-- Begin Materials provided --

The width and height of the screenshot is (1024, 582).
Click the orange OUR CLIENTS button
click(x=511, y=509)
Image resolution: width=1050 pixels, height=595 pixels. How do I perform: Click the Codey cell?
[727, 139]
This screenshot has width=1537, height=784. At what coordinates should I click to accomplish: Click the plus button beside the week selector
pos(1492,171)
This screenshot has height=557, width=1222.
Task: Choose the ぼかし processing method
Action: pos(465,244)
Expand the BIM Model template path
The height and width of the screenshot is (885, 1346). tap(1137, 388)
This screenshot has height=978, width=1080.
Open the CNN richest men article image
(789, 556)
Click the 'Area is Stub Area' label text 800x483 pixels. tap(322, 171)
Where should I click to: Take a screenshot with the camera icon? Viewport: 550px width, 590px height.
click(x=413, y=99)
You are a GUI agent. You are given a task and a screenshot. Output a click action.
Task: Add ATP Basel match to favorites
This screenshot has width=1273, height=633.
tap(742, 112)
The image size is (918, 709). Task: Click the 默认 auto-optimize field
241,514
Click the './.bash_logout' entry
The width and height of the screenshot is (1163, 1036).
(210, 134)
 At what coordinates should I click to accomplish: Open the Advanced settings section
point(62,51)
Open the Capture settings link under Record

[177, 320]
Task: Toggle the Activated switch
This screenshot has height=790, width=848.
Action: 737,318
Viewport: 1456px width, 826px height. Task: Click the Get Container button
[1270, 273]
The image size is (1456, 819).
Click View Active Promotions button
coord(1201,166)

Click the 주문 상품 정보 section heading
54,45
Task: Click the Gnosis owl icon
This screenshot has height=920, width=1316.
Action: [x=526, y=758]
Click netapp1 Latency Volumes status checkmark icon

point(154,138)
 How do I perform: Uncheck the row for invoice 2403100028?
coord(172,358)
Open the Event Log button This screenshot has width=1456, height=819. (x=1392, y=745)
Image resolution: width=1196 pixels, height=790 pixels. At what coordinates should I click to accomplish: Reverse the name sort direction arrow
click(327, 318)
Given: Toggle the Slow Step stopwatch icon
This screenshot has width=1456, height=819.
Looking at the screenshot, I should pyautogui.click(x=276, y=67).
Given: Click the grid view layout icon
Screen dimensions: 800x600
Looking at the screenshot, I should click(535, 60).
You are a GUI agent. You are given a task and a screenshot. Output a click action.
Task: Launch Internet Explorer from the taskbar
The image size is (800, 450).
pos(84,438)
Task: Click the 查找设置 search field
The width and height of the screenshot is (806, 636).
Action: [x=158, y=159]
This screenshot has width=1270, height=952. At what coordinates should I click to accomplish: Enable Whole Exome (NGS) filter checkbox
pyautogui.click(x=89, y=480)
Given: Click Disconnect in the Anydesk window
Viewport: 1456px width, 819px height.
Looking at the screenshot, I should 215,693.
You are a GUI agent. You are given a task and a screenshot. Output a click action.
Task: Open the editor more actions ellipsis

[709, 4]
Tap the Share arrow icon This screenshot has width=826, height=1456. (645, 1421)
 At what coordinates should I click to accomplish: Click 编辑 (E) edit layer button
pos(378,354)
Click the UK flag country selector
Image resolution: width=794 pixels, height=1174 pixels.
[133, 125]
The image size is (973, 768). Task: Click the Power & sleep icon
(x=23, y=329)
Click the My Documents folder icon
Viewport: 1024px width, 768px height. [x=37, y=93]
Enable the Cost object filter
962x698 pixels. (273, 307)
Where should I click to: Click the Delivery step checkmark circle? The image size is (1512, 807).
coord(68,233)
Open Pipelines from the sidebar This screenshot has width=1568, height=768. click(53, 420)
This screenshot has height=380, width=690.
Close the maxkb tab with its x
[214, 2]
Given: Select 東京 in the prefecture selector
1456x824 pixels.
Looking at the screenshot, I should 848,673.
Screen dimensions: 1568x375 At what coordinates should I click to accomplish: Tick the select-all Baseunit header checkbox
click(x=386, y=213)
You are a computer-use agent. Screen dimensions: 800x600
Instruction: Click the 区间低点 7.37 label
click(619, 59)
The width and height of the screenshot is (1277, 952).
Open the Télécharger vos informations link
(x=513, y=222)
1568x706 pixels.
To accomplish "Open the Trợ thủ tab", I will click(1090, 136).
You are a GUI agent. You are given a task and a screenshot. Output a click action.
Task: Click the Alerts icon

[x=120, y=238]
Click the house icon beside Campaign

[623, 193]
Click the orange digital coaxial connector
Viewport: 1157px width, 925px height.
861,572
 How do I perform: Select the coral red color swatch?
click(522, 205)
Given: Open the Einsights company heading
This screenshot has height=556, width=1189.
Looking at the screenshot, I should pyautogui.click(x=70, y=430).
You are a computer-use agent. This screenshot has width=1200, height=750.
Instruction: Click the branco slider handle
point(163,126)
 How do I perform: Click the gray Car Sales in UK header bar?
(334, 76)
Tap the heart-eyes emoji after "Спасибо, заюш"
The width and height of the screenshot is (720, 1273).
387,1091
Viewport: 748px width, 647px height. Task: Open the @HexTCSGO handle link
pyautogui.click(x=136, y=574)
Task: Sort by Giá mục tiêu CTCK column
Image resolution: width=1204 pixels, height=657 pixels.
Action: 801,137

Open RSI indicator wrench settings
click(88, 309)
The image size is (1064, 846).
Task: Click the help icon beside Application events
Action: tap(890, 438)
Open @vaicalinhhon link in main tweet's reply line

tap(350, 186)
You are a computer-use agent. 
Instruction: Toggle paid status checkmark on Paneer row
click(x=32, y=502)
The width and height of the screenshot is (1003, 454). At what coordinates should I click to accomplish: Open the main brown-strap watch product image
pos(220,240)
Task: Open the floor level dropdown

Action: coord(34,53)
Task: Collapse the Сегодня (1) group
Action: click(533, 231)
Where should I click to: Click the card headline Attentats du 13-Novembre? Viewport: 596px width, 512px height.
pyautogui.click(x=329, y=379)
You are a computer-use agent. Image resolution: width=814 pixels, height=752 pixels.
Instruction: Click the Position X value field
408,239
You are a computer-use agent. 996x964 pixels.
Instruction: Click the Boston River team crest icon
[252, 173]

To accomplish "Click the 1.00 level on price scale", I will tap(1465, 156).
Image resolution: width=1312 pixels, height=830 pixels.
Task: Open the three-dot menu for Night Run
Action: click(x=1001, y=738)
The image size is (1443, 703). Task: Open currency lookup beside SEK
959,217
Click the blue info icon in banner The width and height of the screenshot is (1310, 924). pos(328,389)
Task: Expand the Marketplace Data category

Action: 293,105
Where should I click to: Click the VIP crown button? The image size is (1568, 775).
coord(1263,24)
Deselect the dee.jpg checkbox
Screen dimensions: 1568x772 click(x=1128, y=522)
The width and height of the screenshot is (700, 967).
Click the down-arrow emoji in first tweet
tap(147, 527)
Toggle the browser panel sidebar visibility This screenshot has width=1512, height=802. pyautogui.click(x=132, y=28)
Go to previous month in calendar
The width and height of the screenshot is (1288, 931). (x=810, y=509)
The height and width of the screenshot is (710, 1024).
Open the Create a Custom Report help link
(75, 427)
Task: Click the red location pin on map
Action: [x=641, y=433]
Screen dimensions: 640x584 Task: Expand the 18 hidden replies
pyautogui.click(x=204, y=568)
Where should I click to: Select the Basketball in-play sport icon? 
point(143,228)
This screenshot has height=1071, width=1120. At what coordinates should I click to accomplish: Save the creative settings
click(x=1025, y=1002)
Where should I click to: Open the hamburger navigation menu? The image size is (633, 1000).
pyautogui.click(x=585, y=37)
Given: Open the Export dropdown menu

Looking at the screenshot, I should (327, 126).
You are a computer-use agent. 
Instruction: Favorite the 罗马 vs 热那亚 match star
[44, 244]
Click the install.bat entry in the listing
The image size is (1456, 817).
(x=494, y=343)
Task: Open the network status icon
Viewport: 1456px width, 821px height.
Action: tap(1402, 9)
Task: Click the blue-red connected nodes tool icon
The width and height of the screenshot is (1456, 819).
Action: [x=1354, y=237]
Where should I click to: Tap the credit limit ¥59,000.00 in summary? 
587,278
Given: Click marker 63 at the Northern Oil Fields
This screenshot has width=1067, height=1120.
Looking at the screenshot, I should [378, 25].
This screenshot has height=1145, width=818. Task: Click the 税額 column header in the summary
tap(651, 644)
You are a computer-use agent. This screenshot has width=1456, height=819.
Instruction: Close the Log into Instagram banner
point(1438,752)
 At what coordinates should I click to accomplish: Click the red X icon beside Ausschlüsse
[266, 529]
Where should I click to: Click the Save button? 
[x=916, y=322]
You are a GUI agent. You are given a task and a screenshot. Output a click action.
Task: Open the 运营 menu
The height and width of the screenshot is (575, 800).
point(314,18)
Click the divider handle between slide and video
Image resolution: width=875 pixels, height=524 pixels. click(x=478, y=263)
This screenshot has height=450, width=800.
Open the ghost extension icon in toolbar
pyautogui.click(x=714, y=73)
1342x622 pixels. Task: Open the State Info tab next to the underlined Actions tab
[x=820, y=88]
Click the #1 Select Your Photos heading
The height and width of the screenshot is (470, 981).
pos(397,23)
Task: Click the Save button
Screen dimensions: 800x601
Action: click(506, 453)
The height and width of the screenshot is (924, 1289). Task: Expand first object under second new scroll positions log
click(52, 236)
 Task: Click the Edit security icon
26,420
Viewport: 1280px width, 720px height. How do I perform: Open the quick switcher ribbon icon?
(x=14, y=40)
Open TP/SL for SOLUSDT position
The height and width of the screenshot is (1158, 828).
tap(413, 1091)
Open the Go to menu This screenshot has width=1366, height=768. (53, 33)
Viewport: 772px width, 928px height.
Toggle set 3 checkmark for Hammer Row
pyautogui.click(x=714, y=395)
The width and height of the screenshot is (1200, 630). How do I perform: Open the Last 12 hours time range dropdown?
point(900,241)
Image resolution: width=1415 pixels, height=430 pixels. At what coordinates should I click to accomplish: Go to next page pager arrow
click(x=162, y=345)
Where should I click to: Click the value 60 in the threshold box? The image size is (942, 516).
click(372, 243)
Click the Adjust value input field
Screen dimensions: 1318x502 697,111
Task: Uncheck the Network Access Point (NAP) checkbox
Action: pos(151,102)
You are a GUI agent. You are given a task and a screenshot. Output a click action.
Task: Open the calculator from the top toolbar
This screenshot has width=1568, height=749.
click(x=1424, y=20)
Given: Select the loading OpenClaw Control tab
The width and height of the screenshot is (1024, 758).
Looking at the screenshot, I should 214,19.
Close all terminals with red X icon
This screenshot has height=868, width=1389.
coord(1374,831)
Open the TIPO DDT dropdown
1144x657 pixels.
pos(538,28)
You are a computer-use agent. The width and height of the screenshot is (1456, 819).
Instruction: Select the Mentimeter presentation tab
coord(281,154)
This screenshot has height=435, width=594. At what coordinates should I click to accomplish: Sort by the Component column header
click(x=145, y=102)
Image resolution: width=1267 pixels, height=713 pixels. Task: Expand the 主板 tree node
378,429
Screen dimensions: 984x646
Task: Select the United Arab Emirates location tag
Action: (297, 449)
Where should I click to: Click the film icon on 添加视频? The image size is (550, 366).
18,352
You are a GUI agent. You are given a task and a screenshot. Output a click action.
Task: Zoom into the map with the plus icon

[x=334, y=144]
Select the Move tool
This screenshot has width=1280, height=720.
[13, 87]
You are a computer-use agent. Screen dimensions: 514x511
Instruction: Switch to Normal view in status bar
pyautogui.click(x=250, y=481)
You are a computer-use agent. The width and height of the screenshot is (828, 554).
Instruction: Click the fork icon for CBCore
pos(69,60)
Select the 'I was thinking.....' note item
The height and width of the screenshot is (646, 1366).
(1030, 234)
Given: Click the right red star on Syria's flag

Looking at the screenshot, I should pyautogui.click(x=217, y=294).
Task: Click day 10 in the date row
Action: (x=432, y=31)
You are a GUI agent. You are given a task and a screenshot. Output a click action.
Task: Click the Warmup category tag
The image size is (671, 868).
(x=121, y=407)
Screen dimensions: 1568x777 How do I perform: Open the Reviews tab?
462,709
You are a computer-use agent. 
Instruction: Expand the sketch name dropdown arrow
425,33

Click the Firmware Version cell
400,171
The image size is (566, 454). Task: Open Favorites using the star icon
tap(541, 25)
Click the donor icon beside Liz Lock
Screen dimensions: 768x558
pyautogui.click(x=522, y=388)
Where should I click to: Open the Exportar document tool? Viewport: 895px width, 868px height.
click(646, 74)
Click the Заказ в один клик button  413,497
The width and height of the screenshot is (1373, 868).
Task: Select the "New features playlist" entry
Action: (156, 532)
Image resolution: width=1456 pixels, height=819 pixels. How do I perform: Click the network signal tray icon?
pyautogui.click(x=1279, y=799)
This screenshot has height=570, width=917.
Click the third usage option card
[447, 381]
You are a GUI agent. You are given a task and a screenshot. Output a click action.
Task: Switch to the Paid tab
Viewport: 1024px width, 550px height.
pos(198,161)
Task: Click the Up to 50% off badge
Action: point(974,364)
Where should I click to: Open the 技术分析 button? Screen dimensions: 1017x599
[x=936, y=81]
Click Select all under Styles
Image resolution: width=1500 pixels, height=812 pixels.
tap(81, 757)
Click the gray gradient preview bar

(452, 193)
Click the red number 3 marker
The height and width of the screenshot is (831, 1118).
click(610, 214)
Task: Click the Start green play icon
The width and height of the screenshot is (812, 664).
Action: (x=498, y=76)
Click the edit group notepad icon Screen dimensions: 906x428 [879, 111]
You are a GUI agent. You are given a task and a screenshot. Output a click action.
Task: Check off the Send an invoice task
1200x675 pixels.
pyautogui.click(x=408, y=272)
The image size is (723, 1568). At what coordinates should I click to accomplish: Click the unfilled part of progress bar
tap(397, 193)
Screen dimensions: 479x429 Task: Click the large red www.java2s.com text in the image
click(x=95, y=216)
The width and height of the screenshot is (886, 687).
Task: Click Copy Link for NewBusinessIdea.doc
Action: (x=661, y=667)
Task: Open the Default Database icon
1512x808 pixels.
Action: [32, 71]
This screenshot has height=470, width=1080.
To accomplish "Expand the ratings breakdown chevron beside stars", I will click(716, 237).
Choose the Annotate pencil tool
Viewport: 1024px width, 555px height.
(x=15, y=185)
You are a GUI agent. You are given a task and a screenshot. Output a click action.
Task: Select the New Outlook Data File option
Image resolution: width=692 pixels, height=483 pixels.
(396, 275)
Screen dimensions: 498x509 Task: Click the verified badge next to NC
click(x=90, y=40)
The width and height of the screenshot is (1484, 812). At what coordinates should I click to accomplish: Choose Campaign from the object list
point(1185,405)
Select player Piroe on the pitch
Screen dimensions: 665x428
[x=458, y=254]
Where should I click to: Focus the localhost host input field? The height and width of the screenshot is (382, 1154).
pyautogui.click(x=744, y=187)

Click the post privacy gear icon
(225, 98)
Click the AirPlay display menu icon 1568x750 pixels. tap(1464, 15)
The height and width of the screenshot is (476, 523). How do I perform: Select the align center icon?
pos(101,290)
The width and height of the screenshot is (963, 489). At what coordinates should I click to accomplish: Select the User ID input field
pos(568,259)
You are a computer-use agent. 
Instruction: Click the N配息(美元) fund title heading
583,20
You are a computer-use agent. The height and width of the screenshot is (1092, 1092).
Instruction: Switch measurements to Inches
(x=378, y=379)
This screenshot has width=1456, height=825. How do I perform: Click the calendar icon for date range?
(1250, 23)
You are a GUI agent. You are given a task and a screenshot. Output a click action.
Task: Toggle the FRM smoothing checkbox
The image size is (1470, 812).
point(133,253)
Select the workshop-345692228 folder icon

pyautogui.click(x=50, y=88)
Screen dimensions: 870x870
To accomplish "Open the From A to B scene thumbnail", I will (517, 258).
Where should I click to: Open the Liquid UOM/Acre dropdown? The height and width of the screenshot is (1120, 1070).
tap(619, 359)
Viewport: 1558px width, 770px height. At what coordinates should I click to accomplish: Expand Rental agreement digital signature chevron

-- End Materials provided --

» To be done: Please convert the listing lines above into a Markdown table with columns Row and Line, starting at the line that contains "Click the edit group" and ending at the line that contains "pyautogui.click(x=408, y=272)". Include both of those lines and omit any blank ones.

» Response to this task:
| Row | Line |
|---|---|
| 1 | Click the edit group notepad icon Screen dimensions: 906x428 [879, 111] |
| 2 | You are a GUI agent. You are given a task and a screenshot. Output a click action. |
| 3 | Task: Check off the Send an invoice task |
| 4 | 1200x675 pixels. |
| 5 | pyautogui.click(x=408, y=272) |